Riding high, senior year began. We started our “lasts” and looked ahead eagerly and anxiously at what lay ahead. In November we stormed Pat Dye Field – again. We partied and napped and debated whether going to class was actually worth it; senioritis is a real problem.
Spring brought a new decade and a flurry of feelings that today culminates in the conclusion of our journey. The extraordinary circumstance we now face is difficult to fathom and realize, but though it hurts today to be deprived of closure, the university’s decision to suspend congregations on campus is just.
I did not write this to tell my story, I wrote these words to give myself peace in this unprecedented situation and hopefully articulate what my fellow soon-to-be graduates are feeling. I presume to speak on behalf of many when I say thank you to the professors, advisors and friends that make Auburn special. Through the good times and bad, the Loveliest Village on the Plains has become a temporary home that has aided in molding me into the person I am today and helped define who I want to become.

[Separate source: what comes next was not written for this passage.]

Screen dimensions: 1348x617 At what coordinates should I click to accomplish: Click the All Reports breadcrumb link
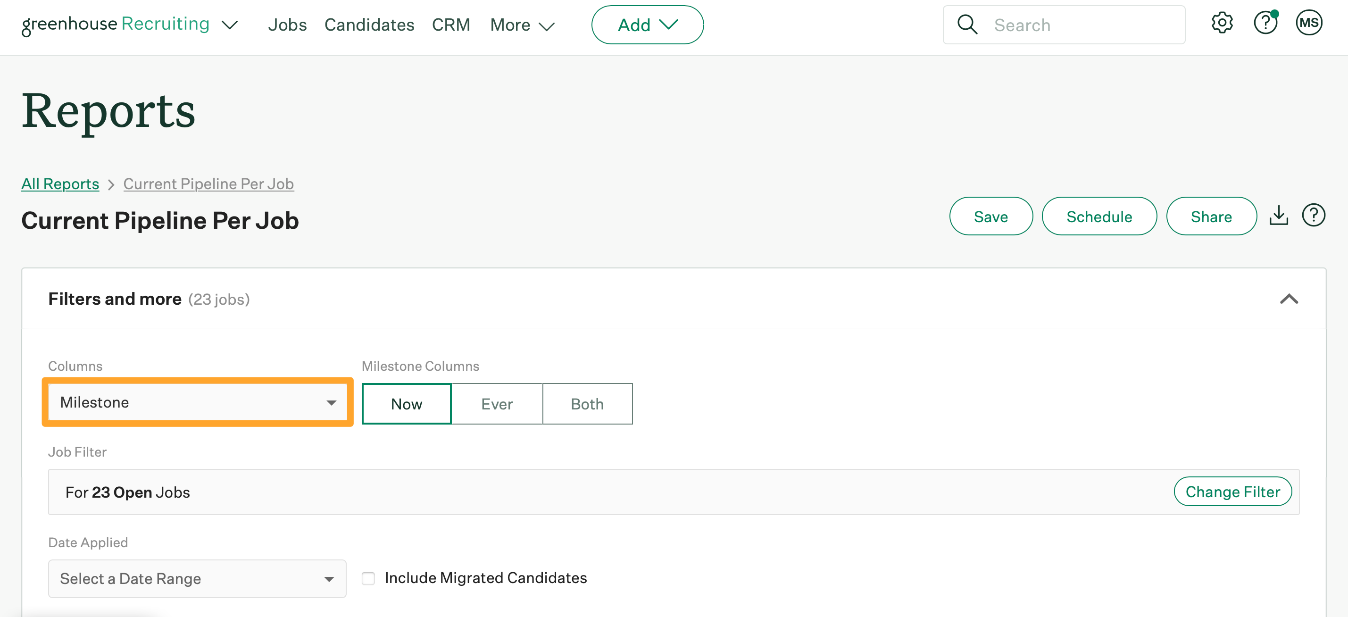click(x=60, y=184)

These thousand words can only begin to encapsulate the broad experience we have all shared, but I believe it can all be summarized in one notable experience I had. When we jumped over the hedges for the second time, I made my way across the field with somewhat less vigor than before. Among the chaos, a girl I had never seen before looked at me with an expression of unbridled joy and screamed that this experience was “once in a lifetime,” and in that moment I could only think how I had done this before. However, in reflection I understand her elation, because overall we, the spring class of 2020, have experienced more than many alumni could have dreamed. I leave this place with unparalleled memories and a self-actualized sense of closure in knowing that our journey has truly been once in a lifetime.